Der ATR-Inhibitor Ceralasertib verbesserte bei zusätzlicher Gabe zu Olaparib bei Frauen mit dreifach negativem Mammakarzinom (TNBC) das progressionsfreie Überleben im Vergleich zu Olaparib allein nicht. Dies ergab die Phase-2-Studie VIOLETTE, deren Ergebnisse Prof. Dr. Andrew Tutt, London, vorstellte (Abstract 1610). 

Das Ataxia telangiectasia and Rad3-related (ATR) Protein ist eine Serin-Threonin-Kinase, die an der DNA-Reparatur beteiligt ist. Ceralasertib ist ein ATR-Inhibitor, der in präklinischen Modellen synergistische Wirkungen mit Olaparib gezeigt hatte.

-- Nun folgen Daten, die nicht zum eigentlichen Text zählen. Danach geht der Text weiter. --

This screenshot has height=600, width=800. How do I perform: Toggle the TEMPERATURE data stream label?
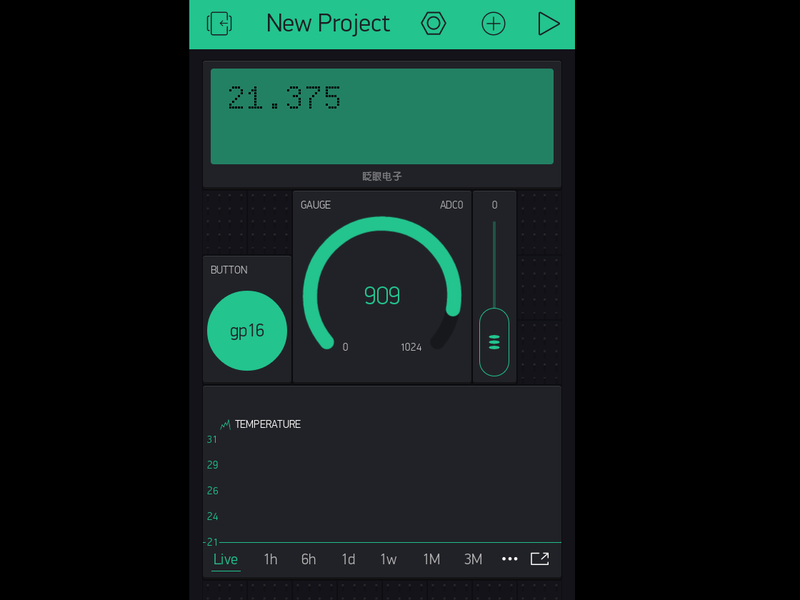(x=267, y=424)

In der offenen Phase-2-Studie wurden 112 Frau mit vorbehandeltem, metastasierten TNBC mit Olaparib plus Ceralasertib und 114 mit Olaparib allein behandelt. Ein 3. Arm mit Olaparib plus Adavosertib wurde wegen unerwarteter hämatologischer Toxizität vorzeitig abgebrochen.

Das progressionsfreie Überleben in der Ceralasertib/Olaparib-Gruppe war mit 5,3 Monaten im Median nicht signifikant unterschiedlich von der Olaparib-Gruppe mit 3,6 Monaten (HR 0,79; p=0,18). Auch die Ansprechraten unterschieden sich nicht. 

Der ATR-Inhibitor wird noch bei weiteren Entitäten, z.B. Ovarialkarzinom untersucht.